◆ PROBLEMS TO WORK ON
a: Using the text on jurisdiction, explain in one to three sentences what a nation gives up when it agrees to take part in supranational bodies and accept their decisions, and where that power goes.
b: Write the next part of the text on jurisdiction, picking up after its final sentence.

Jurisdiction (from Latin juris 'law' + dictio 'declaration') is the legal term for the authority granted to a legal entity to enact justice. Colloquially it is used to refer to the geographical area (situs: location of the issue. In federations like the United States, areas of jurisdiction apply to local, state, and federal levels.
Jurisdiction draws its substance from international law, conflict of laws, constitutional law, and the powers of the executive and legislative branches of government to allocate resources to best serve the needs of society.
Generally, international laws and treaties provide agreements which nations agree to be bound to. Such agreements are not always established or maintained. The exercise of extraterritorial jurisdiction by three principles outlined in the UN charter. These are equality of states, territorial sovereignty and non-intervention. This raises the question of when can many states prescribe or enforce jurisdiction. The Lotus case establishes two key rules to the prescription and enforcement of jurisdiction. The case outlines that jurisdiction is territorial and that a state may not exercise its jurisdiction in the territory of another state unless there is a rule that permits this. On that same note, states enjoy a wide measure of discretion to prescribe jurisdiction over persons, property and acts within their own territory unless there was a rule that prohibits this.
Supranational organizations provide mechanisms whereby disputes between nations may be resolved through arbitration or mediation. When a country is recognized as de jure, it is an acknowledgment by the other de jure nations that the country has sovereignty and the right to exist.
However, it is often at the discretion of each nation whether to co-operate or participate. If a nation does agree to participate in activities of the supranational bodies and accept decisions, the nation is giving up its sovereign authority and thereby allocating power to these bodies..

◆ DATA SHOWN
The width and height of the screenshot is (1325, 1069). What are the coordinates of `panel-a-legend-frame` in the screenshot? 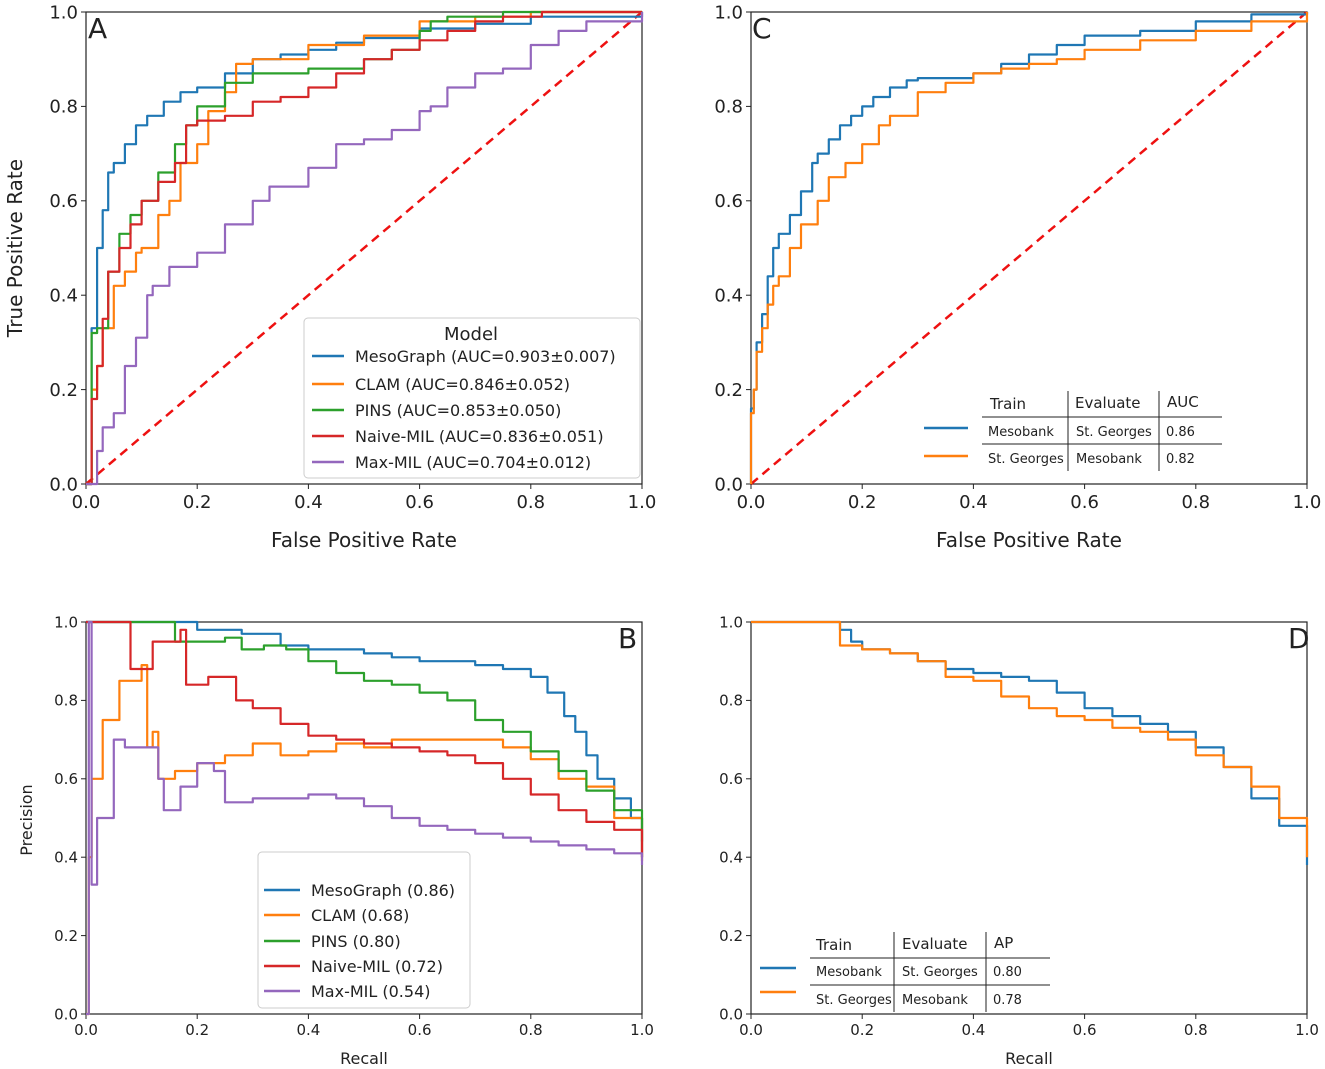 It's located at (472, 398).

◆ SOLVED TASKS
a: A nation that agrees to participate in the activities of supranational bodies and accept their decisions gives up its sovereign authority. In doing so, it allocates power to those bodies.

b:
Insofar as these bodies or nominated individuals may resolve disputes through judicial or quasi-judicial means, or promote treaty obligations in the nature of laws, the power ceded to these bodies cumulatively represents its own jurisdiction. But no matter how powerful each body may appear to be, the extent to which any of their judgments may be enforced, or proposed treaties and conventions may become, or remain, effective within the territorial boundaries of each nation is a political matter under the sovereign control each nation.
The fact that international organizations, courts and tribunals have been created raises the difficult question of how to co-ordinate their activities with those of national courts. If the two sets of bodies do not have concurrent jurisdiction but, as in the case of the International Criminal Court (ICC), the relationship is expressly based on the principle of complementarity, i.e., the international court is subsidiary or complementary to national courts, the difficulty is avoided. But if the jurisdiction claimed is concurrent or, as in the case of International Criminal Tribunal for the former Yugoslavia (ICTY), the international tribunal is to prevail over national courts, the problems are more difficult to resolve politically.
The idea of universal jurisdiction is fundamental to the operation of global organizations such as the United Nations and the International Court of Justice (ICJ), which jointly assert the benefit of maintaining legal entities with jurisdiction over a wide range of matters of significance to nations (the ICJ should not be confused with the ICC and this version of "universal jurisdiction" is not the same as that enacted in the War Crimes Law (Belgium), which is an assertion of extraterritorial jurisdiction that will fail to gain implementation in any other state under the standard provisions of public policy). Under Article 34 Statute of the ICJ only nations may be parties in cases before the Court and, under Article 36, the jurisdiction comprises all cases which the parties refer to it and all matters specially provided for in the Charter of the United Nations or in treaties and conventions in force. But, to invoke the jurisdiction in any given case, all the parties have to accept the prospective judgment as binding. This reduces the risk of wasting the Court's time.
Despite the safeguards built into the constitutions of most of these organizations, courts and tribunals, the concept of universal jurisdiction is controversial among those nations which prefer unilateral to multilateral solutions through the use of executive or military authority, sometimes described as realpolitik-based diplomacy.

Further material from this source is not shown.